** Opening Exercise materials block **

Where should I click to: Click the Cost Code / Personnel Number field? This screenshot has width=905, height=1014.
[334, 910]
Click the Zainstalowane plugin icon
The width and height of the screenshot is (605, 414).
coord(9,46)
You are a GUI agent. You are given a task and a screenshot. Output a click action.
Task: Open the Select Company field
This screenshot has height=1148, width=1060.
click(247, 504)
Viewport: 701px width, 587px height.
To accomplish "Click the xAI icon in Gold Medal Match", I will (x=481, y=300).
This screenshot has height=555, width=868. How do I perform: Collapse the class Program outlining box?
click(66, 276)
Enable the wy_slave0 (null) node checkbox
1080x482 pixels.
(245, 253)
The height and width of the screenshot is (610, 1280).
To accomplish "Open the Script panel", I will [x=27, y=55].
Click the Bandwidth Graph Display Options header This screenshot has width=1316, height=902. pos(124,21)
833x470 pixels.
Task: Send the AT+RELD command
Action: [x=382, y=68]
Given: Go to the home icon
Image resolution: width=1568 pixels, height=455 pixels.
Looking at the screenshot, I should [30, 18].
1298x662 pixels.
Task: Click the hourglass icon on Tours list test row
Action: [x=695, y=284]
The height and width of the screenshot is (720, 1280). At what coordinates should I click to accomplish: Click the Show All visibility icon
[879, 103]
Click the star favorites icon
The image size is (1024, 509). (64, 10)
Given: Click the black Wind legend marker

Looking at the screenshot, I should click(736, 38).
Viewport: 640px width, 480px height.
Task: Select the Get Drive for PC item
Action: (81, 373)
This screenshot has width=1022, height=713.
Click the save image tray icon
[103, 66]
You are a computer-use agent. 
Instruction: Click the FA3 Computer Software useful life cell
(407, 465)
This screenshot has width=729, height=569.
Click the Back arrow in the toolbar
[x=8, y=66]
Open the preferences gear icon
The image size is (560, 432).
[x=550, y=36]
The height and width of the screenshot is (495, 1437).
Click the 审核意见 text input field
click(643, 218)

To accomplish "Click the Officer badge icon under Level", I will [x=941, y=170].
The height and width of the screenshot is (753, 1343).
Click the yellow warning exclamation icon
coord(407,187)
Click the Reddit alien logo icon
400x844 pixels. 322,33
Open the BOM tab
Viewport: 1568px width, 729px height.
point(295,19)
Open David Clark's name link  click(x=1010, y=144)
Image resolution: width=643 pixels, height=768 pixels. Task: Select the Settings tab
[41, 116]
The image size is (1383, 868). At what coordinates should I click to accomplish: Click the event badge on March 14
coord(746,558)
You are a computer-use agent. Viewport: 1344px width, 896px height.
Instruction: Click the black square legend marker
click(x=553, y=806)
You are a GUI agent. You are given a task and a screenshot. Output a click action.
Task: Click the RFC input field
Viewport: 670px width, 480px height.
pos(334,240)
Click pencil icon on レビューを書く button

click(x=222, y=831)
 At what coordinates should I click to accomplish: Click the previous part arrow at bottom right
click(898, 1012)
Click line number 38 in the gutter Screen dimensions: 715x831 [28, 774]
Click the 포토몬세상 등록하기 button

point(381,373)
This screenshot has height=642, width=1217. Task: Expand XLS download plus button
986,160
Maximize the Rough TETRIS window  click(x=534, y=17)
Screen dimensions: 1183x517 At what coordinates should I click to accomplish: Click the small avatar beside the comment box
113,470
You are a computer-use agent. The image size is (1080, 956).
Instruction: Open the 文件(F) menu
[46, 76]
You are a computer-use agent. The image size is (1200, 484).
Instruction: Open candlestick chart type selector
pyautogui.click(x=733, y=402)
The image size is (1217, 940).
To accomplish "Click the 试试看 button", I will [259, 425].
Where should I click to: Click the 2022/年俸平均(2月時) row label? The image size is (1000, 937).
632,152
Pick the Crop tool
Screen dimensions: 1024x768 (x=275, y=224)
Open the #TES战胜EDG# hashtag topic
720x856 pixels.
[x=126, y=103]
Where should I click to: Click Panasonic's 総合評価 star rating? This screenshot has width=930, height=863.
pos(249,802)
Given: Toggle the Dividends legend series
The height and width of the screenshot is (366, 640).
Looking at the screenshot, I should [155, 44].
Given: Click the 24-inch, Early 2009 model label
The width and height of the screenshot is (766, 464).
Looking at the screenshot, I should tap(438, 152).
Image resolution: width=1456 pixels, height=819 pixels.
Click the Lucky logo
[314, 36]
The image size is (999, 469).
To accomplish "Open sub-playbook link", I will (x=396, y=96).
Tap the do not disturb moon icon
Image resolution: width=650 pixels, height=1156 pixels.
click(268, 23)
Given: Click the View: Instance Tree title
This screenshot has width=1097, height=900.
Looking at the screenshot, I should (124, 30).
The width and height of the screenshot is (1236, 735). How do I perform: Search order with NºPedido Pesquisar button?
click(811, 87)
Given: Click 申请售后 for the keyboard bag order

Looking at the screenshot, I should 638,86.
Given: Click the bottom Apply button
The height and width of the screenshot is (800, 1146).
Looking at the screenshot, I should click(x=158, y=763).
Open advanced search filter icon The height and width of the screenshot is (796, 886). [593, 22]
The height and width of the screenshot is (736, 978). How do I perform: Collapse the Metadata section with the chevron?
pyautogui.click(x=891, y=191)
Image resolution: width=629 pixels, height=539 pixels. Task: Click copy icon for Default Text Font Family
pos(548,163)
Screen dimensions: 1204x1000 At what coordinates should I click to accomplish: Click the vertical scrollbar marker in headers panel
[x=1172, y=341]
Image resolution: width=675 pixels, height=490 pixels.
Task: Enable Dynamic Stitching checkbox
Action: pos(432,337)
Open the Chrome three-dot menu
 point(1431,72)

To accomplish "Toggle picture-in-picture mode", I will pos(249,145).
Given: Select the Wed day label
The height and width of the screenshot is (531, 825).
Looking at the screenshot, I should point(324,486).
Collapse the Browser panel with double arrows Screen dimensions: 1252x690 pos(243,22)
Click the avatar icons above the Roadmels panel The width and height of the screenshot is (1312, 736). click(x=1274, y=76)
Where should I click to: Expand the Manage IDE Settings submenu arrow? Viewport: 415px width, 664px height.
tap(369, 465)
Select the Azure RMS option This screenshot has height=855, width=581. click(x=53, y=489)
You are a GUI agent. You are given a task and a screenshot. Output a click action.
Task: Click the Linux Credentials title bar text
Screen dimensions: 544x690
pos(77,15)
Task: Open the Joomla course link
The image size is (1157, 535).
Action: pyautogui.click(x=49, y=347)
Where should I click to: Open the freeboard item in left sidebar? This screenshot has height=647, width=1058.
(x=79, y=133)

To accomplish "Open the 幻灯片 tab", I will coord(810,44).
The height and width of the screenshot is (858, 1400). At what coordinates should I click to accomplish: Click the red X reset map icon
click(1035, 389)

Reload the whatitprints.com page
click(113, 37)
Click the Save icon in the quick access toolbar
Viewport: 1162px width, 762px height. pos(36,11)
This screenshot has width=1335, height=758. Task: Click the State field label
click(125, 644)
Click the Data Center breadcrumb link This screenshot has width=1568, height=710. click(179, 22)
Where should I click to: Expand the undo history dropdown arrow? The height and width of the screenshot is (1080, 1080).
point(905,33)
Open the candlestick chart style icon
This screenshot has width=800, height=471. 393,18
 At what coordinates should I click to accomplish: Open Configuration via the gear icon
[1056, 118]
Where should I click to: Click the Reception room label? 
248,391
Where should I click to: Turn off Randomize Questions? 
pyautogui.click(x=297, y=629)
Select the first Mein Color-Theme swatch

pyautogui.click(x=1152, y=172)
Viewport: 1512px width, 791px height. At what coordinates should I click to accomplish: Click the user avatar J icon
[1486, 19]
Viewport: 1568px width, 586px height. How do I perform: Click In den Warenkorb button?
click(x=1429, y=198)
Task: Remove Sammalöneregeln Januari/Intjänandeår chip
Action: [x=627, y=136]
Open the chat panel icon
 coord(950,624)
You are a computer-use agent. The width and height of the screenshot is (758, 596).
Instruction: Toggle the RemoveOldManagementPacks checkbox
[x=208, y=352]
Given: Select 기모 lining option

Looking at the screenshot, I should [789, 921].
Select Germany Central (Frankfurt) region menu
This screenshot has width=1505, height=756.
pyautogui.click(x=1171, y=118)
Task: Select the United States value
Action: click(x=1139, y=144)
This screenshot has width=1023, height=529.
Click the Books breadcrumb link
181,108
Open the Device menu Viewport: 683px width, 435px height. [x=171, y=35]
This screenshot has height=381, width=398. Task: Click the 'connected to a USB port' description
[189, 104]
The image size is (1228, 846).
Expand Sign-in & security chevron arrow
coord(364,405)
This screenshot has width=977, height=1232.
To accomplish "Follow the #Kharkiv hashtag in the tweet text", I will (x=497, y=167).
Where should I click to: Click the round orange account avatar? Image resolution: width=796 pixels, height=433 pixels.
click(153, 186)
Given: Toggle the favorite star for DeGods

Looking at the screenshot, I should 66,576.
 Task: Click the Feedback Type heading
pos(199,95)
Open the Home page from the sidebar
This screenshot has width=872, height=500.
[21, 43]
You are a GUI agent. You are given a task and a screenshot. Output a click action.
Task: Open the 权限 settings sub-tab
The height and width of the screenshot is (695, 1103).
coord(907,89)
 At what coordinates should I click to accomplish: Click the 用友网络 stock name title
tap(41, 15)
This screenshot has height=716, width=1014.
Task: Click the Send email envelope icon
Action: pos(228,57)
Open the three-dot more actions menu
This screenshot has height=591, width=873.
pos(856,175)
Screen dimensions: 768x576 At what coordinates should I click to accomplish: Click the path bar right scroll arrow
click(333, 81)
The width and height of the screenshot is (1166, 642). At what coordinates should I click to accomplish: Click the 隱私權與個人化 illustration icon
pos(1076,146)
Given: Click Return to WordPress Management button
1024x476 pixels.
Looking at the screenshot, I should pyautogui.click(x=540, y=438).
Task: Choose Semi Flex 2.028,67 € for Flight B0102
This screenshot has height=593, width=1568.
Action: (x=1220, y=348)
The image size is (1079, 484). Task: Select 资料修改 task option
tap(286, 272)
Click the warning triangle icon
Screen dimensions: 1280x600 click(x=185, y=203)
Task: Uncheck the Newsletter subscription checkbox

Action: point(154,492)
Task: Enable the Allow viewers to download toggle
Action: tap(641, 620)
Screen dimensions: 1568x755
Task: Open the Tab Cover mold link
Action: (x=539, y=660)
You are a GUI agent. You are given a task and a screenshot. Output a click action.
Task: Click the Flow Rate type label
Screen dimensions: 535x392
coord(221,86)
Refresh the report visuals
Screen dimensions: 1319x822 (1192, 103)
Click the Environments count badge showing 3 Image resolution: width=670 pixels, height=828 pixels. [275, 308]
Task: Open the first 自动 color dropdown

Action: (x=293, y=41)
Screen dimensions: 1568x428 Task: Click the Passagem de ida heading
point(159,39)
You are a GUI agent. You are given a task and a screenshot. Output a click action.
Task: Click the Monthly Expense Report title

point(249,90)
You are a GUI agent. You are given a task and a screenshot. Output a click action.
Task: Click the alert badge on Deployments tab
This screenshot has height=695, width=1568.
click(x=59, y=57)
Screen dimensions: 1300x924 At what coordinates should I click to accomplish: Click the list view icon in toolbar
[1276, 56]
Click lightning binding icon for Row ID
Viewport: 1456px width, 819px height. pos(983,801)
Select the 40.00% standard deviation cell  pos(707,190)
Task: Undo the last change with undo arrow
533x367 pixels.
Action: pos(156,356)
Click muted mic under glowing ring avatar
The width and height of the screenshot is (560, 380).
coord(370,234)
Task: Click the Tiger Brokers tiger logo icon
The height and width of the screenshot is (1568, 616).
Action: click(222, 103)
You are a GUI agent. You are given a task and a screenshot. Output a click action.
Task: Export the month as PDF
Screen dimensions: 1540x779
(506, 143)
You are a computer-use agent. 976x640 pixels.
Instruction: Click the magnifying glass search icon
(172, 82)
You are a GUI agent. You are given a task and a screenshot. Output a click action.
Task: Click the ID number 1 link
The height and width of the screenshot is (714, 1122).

** Closing Exercise materials block **

### Task objective
Please print the records above exactly from their first line. End with the line containing "Viewport: 701px width, 587px height.", and include it.

### Exercise output
Where should I click to: Click the Cost Code / Personnel Number field? This screenshot has width=905, height=1014.
[334, 910]
Click the Zainstalowane plugin icon
The width and height of the screenshot is (605, 414).
coord(9,46)
You are a GUI agent. You are given a task and a screenshot. Output a click action.
Task: Open the Select Company field
This screenshot has height=1148, width=1060.
click(247, 504)
Viewport: 701px width, 587px height.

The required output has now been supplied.